Two Vanderbilt football players are among 10 former and current college athletes filing a class-action lawsuit against the NCAA, challenging eligibility rules that allow athletes only four years of participation over five years in school, an attorney announced Tuesday.
The antitrust complaint filed in U.S. District Court in Nashville says that NCAA rules unfairly restrict opportunities for athletes to earn money during their time in college.
“Now that college athletes can benefit financially from commercial use of their name, image, and likeness — and, starting this year, from compensation paid by NCAA member schools directly — forcing the athletes to forfeit a year of eligibility is an anticompetitive restraint on their earning potential,” said the plaintiffs’ attorney Ryan Downton in a news release.
Current Vanderbilt linebacker Langston Patterson and defensive lineman Issa Ouattara are among the plaintiffs, along with former Hawaii quarterback Brayden Schager. Downton has also represented Vanderbilt quarterback Diego Pavia in his successful challenge of NCAA rules regarding junior college years. Pavia, who began his college career in juco, won a temporary injunction in a narrow ruling that allowed him and others with such circumstances to compete in college this year.
About 30 more lawsuits have followed challenging various aspects of NCAA eligibility, producing a variety of rulings, many in favor of the NCAA. The latest lawsuit is not asking for eligibility rules to be thrown out altogether; rather, it’s seeking to change the “redshirt” rules, which permit athletes to practice, train and play in a limited number of games in their sport for one of five seasons, instead of allowing full participation over all five years in college.
News: A group of athletes, led by two Vanderbilt football players, has filed a class action lawsuit to challenge the NCAA’s redshirt rule, saying athletes should get all five years to complete.

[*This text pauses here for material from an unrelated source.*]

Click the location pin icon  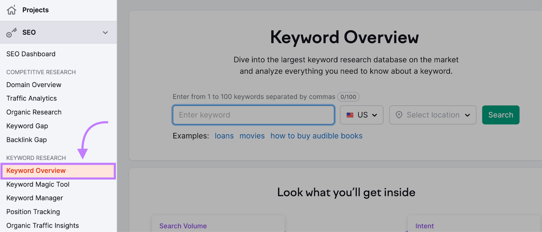click(399, 115)
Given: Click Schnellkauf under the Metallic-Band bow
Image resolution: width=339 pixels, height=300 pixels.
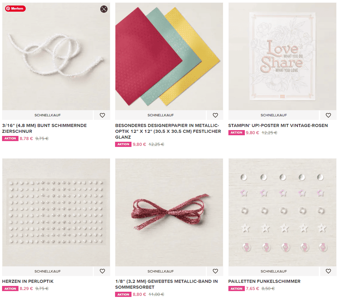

The co-lead counsel is Ryan Downton, the lawyer who represented Diego Pavia. pic.twitter.com/1YTFHRnfwz
— Chris Vannini (@ChrisVannini) September 2, 2025
It’s an idea the NCAA itself has been weighing for more than a year, Downton pointed out in a statement: “We are not challenging the NCAA’s rule limiting players to five years of eligibility to play college sports or the concept of a defined eligibility period generally. But the NCAA has no basis to prohibit a player who is working just as hard as all of his teammates in practice, in the weight room, and in the classroom, from stepping on the field (or court) to compete against another school in one of those seasons. Five years to practice, five years to graduate, five years to play.”
The NCAA has been examining eligibility rules, but taking action has been complicated by myriad other changes in college sports. The power conferences and the NCAA have been rewriting the rulebook and implementing an entirely new governance structure to support a revenue-sharing system that was part of a $2.8 billion antitrust lawsuit settlement. The settlement was approved in June.